I learned a lot in that experience and I was teaching the course again during my time as a Fulbright Chair and I had the idea to try another documentary. I turned to my students for help and they found The Laneway Project in Toronto which ticked all the boxes in terms of grassroots innovation and success. The founder of the project had this idea of flipping the laneways in the city, which were at the time dark, unsafe and crime-ridden. She wanted to make them community based and community run and turned them into these public, beautiful spaces. We contacted the people that were running the Toronto laneway project, asked if they would be interested in doing the documentary and they said yes.
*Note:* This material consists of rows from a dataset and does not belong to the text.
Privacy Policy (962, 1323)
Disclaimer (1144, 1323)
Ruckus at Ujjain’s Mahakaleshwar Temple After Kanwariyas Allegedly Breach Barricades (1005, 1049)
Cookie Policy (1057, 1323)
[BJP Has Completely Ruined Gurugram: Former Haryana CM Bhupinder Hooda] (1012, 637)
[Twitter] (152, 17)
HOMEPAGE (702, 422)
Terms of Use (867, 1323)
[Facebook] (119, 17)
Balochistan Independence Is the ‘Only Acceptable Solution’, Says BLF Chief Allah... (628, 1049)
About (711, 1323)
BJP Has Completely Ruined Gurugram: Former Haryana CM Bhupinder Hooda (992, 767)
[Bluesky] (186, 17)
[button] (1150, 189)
So off we went with our student-led camera crew and started interviewing those involved with the project.
What were some of your key findings?
One of the biggest findings was methodological. When you’re doing a documentary like this, it completely changes turning on a camcorder. And the reason for that I think is because people feel like it’s a production and that creates a very different dynamic. They’re prepping a lot more, thinking more about what they want to convey, and about their story and other people’s stories. There’s this high public visibility that’s just never there in any other kind of research. And they’re having to deal with studio lights and studio cameras and a crew of people handling these professional devices. I wasn’t in front of the camera myself but I could visibly see that this hugely transformed every single person that sat in the interviewee’s seat or when we were out in the field doing the interviews.
One of the professional documentary makers in Toronto that I was talking to said that we should ask the question, “What was most meaningful for you?” And as soon as you ask that question, everything changes as well. People become much more sincere, they become much more soul searching. There’s this movement from showing up and trying to look good to suddenly just being genuine and diving into it and we noticed those distinctions as well.
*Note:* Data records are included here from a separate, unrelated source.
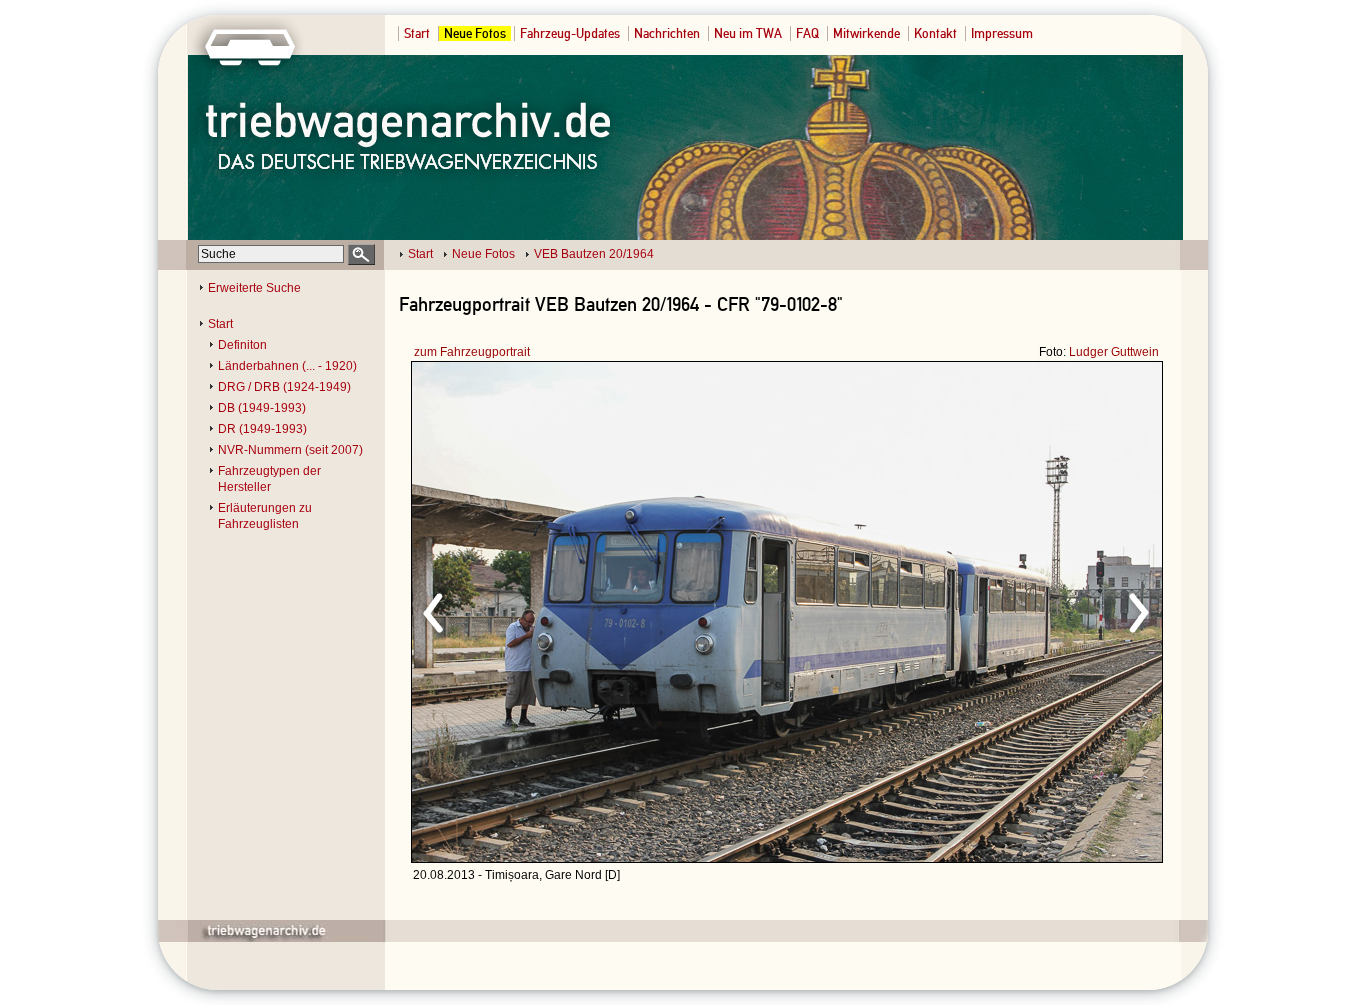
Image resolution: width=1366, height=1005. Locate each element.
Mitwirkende (866, 33)
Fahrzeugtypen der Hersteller (269, 479)
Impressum (1002, 33)
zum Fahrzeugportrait (472, 352)
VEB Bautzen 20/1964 (594, 254)
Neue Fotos (475, 33)
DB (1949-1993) (262, 408)
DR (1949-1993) (262, 429)
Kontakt (935, 33)
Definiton (242, 345)
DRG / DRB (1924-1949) (284, 387)
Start (417, 33)
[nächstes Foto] (963, 610)
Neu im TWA (748, 33)
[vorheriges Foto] (603, 610)
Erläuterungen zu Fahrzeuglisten (265, 516)
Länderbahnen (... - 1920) (287, 366)
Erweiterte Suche (254, 288)
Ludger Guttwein (1114, 352)
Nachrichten (667, 33)
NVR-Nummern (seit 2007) (290, 450)
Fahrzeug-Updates (570, 33)
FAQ (807, 33)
Methodologically, I was getting material that I never would have gotten any other way. Period. And I’m still looking at it and analyzing it from a narrative perspective. I think that some of the stuff that’s pretty cool is that if you’re looking at grassroots public sector innovation, you need to have this Joan of Arc type character who is almost critical to making the innovation work. The founder of The Laneway Project had to constantly adapt when working with different communities from all socio-economical backgrounds. From dealing with active resistance to speaking with policymakers and having to constantly change her style. It was a very different approach than the government sector.
How was your experience working with Sprott and our faculty?
The whole experience has been really great. From the research side, having somebody who wanted to continue to work together who had the same interests was really critical and I’ve found that with Troy. He has really been the gateway to everything and he’s been so generous with his time. What we’re looking at right now is this whole intersection between place-based and creative experiential teaching. We both do that quite a bit and I have a formal studio set-up whereas Troy is having to improvise a lot. We’re looking into co-writing an article about it for a journal. I didn’t know what to expect going into the Fulbright and there were lots of hurdles to jump through with residency requirements and COVID delays but I’m really happy with the whole Carleton University connection and what we were able to achieve with the research.